Bonou, Maria; Kapelios, Chris J; Protogerou, Athanase D; Mavrogeni, Sophie; Aggeli, Constantina; Markousis-Mavrogenis, George; Psichogiou, Mina; Barbetseas, John.
Afiliação
  • Bonou M; Department of Cardiology, Laiko General Hospital, Athens, Greece.
  • Kapelios CJ; Department of Cardiology, Laiko General Hospital, Athens, Greece.
  • Protogerou AD; Cardiovascular Prevention & Research Unit, Clinic and Laboratory of Pathophysiology, National and Kapodistrian University Athens School of Medicine, Athens, Greece.
  • Mavrogeni S; Department of Cardiology, Onassis Cardiac Surgery Center, Athens, Greece.
  • Aggeli C; First Department of Cardiology, Hippokration General Hospital, National and Kapodistrian University Athens School of Medicine, Athens, Greece.
  • Markousis-Mavrogenis G; Department of Cardiology, Onassis Cardiac Surgery Center, Athens, Greece.
  • Psichogiou M; First Department of Internal Medicine, Laiko General Hospital, National and Kapodistrian University Athens School of Medicine, Athens, Greece.
  • Barbetseas J; Department of Cardiology, Laiko General Hospital, Athens, Greece.
HIV Med ; 22(10): 879-891, 2021 11.
Article em En | MEDLINE | ID: mdl-34514685
ABSTRACT

BACKGROUND:

With the number of people living with human immunodeficiency virus (HIV) steadily increasing, cardiovascular disease has emerged as a leading cause of non-HIV related mortality. People living with HIV (PLWH) appear to be at increased risk of coronary artery disease and heart failure (HF), while the underlying mechanism appears to be multifactorial. In the general population, ectopic cardiac adiposity has been highlighted as an important modulator of accelerated coronary artery atherosclerosis, arrhythmogenesis and HF with preserved ejection fraction (HFpEF). Cardiac adiposity is also strongly linked with obesity, especially with visceral adipose tissue accumulation.

AIMS:

This review aims to summarize the possible role of cardiac fat depositions, assessed by imaging modalities,as potential contributors to the increased cardiac morbidity and mortality seen in PLWH, as well as therapeutic targets in the current ART era. MATERIALS &

METHODS:

Review of contemporary literature on this topic.

DISCUSSION:

Despite antiretroviral therapy (ART), PLWH have evidence of persistent, HIV-related systemic inflammation and body fat alterations. Cardiac adiposity can play an additional role in the pathogenesis of cardiovascular disease in the HIV setting.
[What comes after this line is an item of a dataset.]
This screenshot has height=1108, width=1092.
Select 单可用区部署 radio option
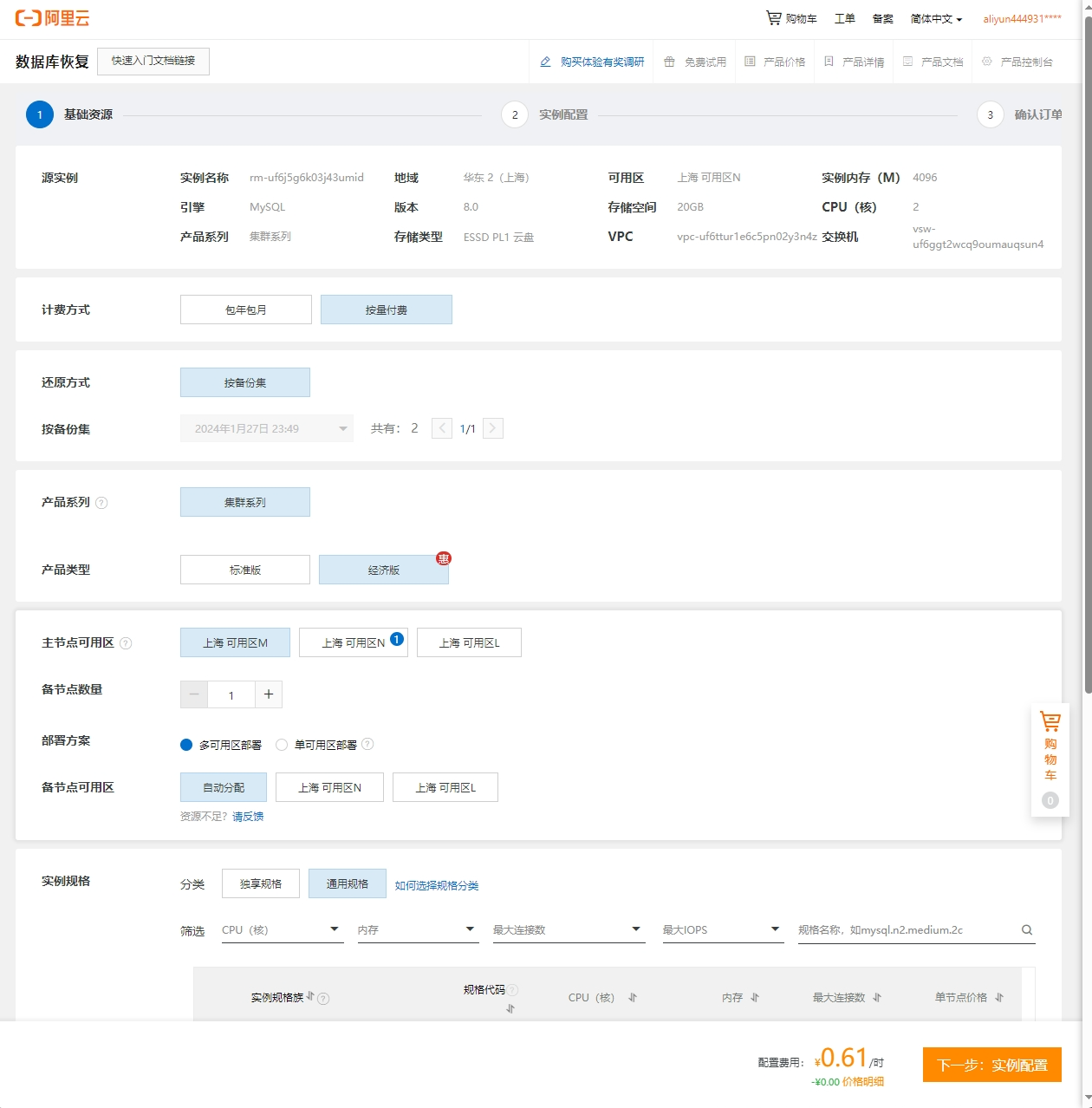(x=282, y=745)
Imaging modalities such as echocardiography, cardiac multidetector computed tomography and cardiac magnetic resonance have demonstrated increased adipose tissue. Studies show that high cardiac fat depots play an additive role in promoting coronary artery atherosclerosis and HFpEF in PLWH. Systemic inflammation due to HIV infection, metabolic adverse effects of ART, adipose alterations in the ageing HIV population, inflammation and immune activation are likely important mechanisms for adipose dysfunction and disproportionately occurrence of ectopic fat depots in the heart among PLWH.

CONCLUSIONS:

High cardiac adiposity seems to plays an additive role in promoting coronary artery atherosclerosis and HFpEF in PLWH. The underlying mechanisms are multiple and warrant further investigation. Improved understanding of the regulating mechanisms that increase cardiovascular risk in HIV infection may give rise to more tailored therapeutic strategies targeting cardiac fat depots.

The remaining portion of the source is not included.